「How do I perform: Click the search」を含む行から一覧の最後までを、「magnifier」を「magnifying glass」に置き換えて書き直してください。それ以外は変えないでください。

╭─ 表示情報

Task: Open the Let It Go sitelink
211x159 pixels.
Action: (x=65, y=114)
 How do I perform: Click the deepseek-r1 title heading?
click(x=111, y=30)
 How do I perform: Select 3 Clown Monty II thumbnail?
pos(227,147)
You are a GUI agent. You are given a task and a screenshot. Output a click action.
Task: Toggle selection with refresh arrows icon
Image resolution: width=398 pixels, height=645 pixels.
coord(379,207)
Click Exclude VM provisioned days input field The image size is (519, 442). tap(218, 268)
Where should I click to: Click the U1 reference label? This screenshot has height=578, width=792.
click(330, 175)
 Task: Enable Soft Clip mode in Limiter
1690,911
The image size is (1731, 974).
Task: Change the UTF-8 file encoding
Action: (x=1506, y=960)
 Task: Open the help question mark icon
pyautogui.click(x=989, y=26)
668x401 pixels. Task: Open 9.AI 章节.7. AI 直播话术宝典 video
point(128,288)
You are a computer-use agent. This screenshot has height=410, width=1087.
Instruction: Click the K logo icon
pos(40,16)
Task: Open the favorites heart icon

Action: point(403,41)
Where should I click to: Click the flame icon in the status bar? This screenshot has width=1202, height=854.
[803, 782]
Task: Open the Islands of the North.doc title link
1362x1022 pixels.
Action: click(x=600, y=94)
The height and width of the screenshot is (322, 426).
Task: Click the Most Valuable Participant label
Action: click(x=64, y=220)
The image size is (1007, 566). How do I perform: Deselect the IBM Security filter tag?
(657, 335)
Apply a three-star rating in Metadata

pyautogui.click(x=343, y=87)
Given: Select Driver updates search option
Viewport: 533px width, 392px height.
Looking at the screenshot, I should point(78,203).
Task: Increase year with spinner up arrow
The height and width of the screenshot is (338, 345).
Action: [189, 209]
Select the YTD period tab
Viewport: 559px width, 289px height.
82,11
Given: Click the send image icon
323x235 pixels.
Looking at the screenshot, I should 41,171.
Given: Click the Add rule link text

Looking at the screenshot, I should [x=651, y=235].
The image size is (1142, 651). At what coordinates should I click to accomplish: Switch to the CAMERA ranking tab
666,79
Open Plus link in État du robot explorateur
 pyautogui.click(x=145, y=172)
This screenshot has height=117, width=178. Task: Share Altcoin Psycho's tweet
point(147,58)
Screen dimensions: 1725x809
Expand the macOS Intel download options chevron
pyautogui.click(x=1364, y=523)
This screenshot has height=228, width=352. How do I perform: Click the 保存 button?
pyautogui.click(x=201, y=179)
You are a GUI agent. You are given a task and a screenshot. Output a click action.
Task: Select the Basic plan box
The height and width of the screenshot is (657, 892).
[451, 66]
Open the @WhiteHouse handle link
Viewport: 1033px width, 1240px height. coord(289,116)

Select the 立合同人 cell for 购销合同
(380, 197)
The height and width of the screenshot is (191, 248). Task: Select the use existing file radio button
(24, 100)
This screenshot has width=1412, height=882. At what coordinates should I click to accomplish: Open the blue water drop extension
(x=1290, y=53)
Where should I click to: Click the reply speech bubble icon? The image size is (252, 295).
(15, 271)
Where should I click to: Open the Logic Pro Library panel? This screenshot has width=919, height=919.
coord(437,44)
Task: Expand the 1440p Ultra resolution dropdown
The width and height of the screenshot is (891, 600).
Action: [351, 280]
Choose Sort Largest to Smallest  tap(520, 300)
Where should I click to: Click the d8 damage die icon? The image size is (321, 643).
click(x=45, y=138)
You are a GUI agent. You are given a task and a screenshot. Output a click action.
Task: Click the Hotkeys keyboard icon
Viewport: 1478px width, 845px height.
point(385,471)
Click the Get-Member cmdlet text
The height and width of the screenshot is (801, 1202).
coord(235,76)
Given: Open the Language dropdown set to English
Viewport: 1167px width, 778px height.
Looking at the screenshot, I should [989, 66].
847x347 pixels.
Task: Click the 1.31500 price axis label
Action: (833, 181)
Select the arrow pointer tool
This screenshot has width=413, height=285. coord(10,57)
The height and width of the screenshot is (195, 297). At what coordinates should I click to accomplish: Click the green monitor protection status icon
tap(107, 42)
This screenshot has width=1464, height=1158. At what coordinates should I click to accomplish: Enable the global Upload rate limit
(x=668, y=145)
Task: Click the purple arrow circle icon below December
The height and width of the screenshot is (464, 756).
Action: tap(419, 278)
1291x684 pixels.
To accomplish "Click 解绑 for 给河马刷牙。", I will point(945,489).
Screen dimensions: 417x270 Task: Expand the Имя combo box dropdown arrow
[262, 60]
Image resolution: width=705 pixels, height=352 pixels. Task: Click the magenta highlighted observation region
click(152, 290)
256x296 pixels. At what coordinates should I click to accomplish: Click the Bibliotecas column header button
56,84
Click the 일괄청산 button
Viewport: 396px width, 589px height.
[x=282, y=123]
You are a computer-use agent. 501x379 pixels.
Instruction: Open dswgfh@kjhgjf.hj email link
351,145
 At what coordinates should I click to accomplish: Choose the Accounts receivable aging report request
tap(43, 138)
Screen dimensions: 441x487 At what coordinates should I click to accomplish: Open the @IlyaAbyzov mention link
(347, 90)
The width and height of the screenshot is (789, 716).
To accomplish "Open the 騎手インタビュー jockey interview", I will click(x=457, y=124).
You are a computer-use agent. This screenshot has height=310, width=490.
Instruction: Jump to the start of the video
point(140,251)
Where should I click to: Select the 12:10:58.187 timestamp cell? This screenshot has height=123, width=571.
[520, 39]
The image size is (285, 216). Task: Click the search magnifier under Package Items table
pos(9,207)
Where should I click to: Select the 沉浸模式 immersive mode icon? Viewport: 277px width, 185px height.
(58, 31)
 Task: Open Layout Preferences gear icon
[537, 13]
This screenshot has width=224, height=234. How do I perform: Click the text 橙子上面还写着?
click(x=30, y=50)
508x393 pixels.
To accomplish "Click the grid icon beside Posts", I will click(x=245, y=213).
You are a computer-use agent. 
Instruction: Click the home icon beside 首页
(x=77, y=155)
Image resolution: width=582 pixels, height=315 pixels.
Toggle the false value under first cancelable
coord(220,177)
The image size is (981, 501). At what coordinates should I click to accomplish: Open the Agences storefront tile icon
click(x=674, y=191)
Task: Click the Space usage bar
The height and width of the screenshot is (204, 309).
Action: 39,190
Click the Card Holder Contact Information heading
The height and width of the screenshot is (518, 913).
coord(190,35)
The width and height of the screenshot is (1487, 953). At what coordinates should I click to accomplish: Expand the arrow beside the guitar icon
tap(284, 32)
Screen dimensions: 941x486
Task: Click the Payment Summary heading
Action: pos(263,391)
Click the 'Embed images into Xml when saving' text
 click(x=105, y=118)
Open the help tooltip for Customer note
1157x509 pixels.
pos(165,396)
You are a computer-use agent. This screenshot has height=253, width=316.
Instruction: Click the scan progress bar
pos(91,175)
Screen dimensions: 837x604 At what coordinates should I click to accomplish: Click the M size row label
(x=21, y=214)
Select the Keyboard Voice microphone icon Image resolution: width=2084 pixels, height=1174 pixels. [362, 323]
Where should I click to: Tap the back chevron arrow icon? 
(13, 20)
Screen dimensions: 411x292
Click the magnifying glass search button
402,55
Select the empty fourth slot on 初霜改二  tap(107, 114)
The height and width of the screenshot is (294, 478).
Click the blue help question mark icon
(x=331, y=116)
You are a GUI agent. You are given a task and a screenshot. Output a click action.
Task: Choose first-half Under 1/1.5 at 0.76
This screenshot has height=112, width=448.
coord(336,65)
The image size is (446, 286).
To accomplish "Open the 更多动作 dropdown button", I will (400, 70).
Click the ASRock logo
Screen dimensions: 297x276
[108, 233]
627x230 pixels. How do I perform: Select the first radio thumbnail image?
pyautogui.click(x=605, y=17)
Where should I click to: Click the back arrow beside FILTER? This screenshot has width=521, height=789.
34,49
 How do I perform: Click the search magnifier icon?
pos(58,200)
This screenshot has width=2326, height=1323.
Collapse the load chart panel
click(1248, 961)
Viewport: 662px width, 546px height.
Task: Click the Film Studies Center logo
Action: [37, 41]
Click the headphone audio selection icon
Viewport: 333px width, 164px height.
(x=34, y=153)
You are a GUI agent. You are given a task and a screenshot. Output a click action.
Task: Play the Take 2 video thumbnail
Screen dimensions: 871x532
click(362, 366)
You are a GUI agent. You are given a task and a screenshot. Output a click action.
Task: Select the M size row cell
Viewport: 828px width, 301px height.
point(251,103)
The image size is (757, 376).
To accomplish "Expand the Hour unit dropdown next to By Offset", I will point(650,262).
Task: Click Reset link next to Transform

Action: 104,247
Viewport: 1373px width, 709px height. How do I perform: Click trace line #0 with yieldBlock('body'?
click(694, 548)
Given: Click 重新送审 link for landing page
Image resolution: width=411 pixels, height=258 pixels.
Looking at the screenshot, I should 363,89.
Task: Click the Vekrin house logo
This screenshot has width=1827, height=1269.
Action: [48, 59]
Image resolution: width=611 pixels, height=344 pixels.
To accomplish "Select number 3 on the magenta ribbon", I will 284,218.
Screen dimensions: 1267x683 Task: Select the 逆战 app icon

╰─

* **最終結果**
 How do I perform: Click the search magnifying glass icon?
pos(58,200)
This screenshot has width=2326, height=1323.
Collapse the load chart panel
click(1248, 961)
Viewport: 662px width, 546px height.
Task: Click the Film Studies Center logo
Action: [37, 41]
Click the headphone audio selection icon
Viewport: 333px width, 164px height.
(x=34, y=153)
You are a GUI agent. You are given a task and a screenshot. Output a click action.
Task: Play the Take 2 video thumbnail
Screen dimensions: 871x532
click(362, 366)
You are a GUI agent. You are given a task and a screenshot. Output a click action.
Task: Select the M size row cell
Viewport: 828px width, 301px height.
point(251,103)
The image size is (757, 376).
To accomplish "Expand the Hour unit dropdown next to By Offset", I will point(650,262).
Task: Click Reset link next to Transform

Action: 104,247
Viewport: 1373px width, 709px height. How do I perform: Click trace line #0 with yieldBlock('body'?
click(694, 548)
Given: Click 重新送审 link for landing page
Image resolution: width=411 pixels, height=258 pixels.
Looking at the screenshot, I should 363,89.
Task: Click the Vekrin house logo
This screenshot has width=1827, height=1269.
Action: [48, 59]
Image resolution: width=611 pixels, height=344 pixels.
To accomplish "Select number 3 on the magenta ribbon", I will 284,218.
Screen dimensions: 1267x683 Task: Select the 逆战 app icon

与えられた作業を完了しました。